Prüfe, ob die folgenden Aussagen mit dem Artikel über das Wachstum von Kolibakterien übereinstimmen: 1. Die Untersuchungen stammen von einem Forschungsteam der TUM und wurden an Kolibakterien durchgeführt. 2. Die am schnellsten wachsenden Bakterien sterben bei Nahrungsentzug als letzte. 3. Ulrich Gerland ist Chemiker. Beantworte jede mit Ja oder Nein und zitiere die entscheidenden Worte des Artikels wörtlich.

Dokumentauszug:
+-------+
Wer schneller wächst, ist früher tot

Wie die Wachstumsrate die Fitness von Bakterien beeinflusst: Antibiotika-Therapie mit Zuckerbrot und Peitsche?

10.08.2020 - Deutschland

Bakterien sind Überlebenskünstler: Wenn sie Nahrung bekommen, vermehren sie sich rasant, doch sie können auch Hungerphasen überdauern. Allzu schnelles Wachstum reduziert jedoch ihre Überlebensfähigkeit, das zeigen Untersuchungen eines Forschungsteams der Technischen Universität München (TUM) an Kolibakterien. Die Ergebnisse könnten dabei helfen, die Wirksamkeit von Antibiotika zu steigern.

Andreas Heddergott / TUM

Bakterienkultur

„Die Fitness von Bakterien ist komplexer als gedacht“, erklärt Ulrich Gerland, Professor für Theorie komplexer Biosysteme an der TU München. Der Physiker untersucht seit mehreren Jahren die Überlebensstrategien von Kolibakterien.

Die Einzeller mit dem lateinischen Namen Escherichia coli, die im Dickdarm von Säugetieren die Verdauung unterstützen, sind ein beliebter Modell-Organismus. Mit ihrer Hilfe lässt sich untersuchen, wie es Lebewesen gelingt, sich an wechselnde Umweltbedingungen anzupassen.

Überleben in schlechten Zeiten

„Bisher wusste man, dass die biologische Fitness von zwei Dingen anhängt: der Wachstumsrate, wenn Nahrung zur Verfügung steht, sowie der Überlebensfähigkeit in Zeiten von Nährstoffmangel“, erläutert der Wissenschaftler. „Ungeklärt war jedoch, wie diese beiden Faktoren zusammenhängen.“

Zusammen mit seinem Team hat Gerland nun erstmals systematisch untersucht, inwieweit schnelles oder langsames Wachstum die Überlebensfähigkeit von Kolibakterien beeinflusst: „Dabei hat sich gezeigt, dass Veränderungen der Wachstumsbedingungen direkte Auswirkungen haben auf die Sterberaten. Diese folgen einem einfachen Gesetz: Die am besten ernährten und am schnellsten wachsenden Bakterien, sterben auch als erste, wenn man ihnen die Nahrung entzieht.“

Dicke Bakterien – schlechte Fitness

Üppige Ernährung ist also schlecht für die Fitness von Bakterien. Doch warum? Um eine Antwort auf diese Frage zu finden, führten die TUM-Forscher verschiedene Experimente durch: Zunächst wurden Kulturen von Kolibakterien mit unterschiedlich gehaltvollen Nährlösungen versorgt.
+-------+
Gespeicherte Datensätze:
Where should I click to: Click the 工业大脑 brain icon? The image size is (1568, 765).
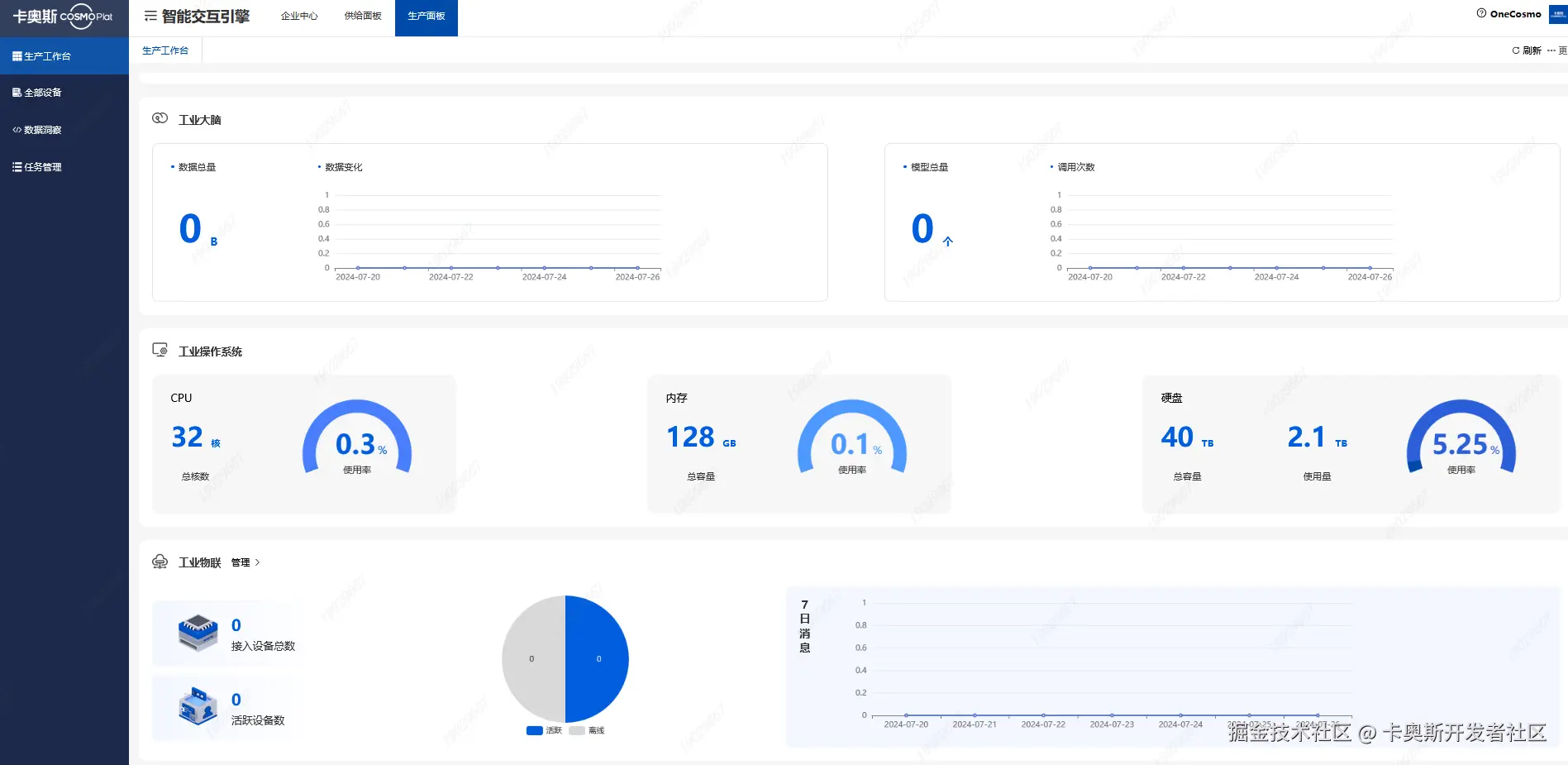pyautogui.click(x=160, y=118)
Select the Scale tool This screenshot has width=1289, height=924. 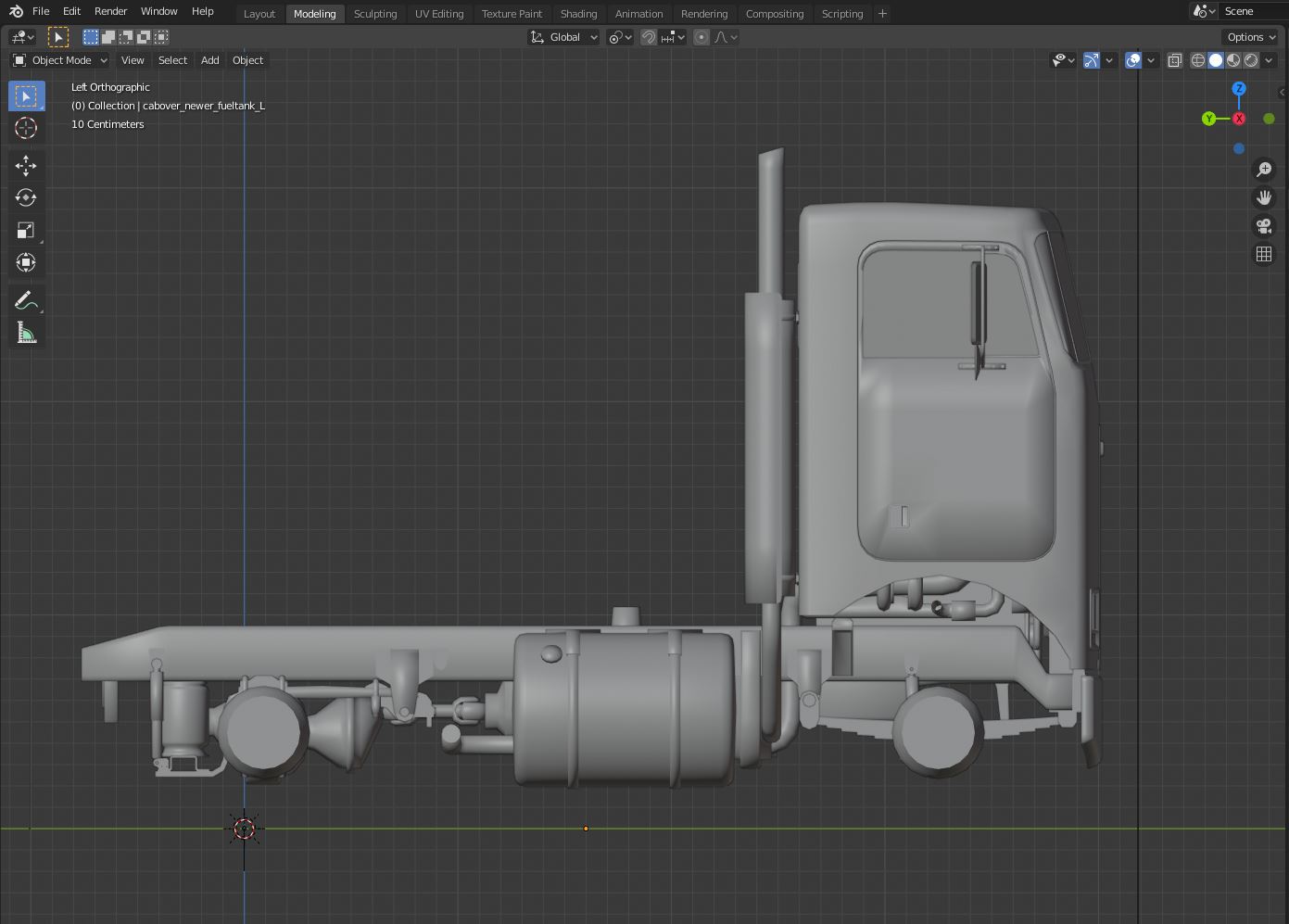pyautogui.click(x=26, y=230)
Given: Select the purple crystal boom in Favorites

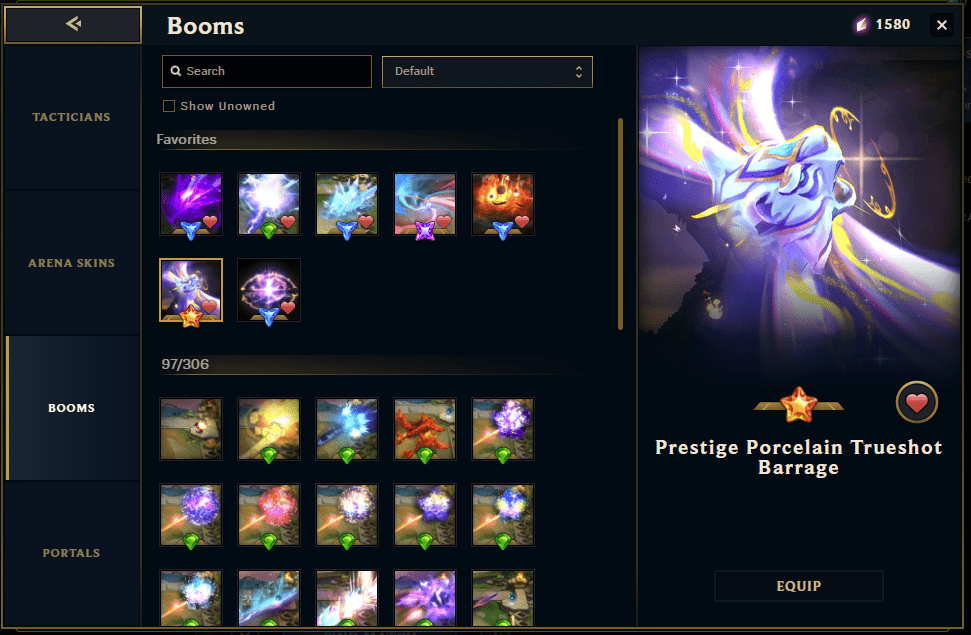Looking at the screenshot, I should click(x=191, y=204).
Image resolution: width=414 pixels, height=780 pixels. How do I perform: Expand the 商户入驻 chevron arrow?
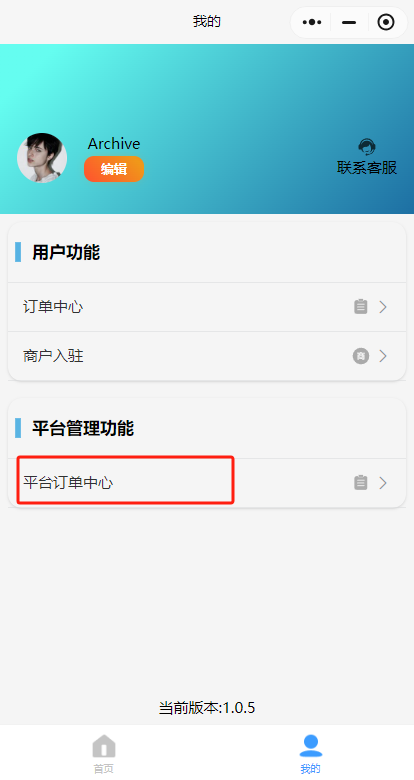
+-------+
Antwort:
1. Ja: „das zeigen Untersuchungen eines Forschungsteams der Technischen Universität München (TUM) an Kolibakterien“
2. Nein: „Die am besten ernährten und am schnellsten wachsenden Bakterien, sterben auch als erste, wenn man ihnen die Nahrung entzieht.“
3. Nein: „Der Physiker untersucht seit mehreren Jahren die Überlebensstrategien von Kolibakterien.“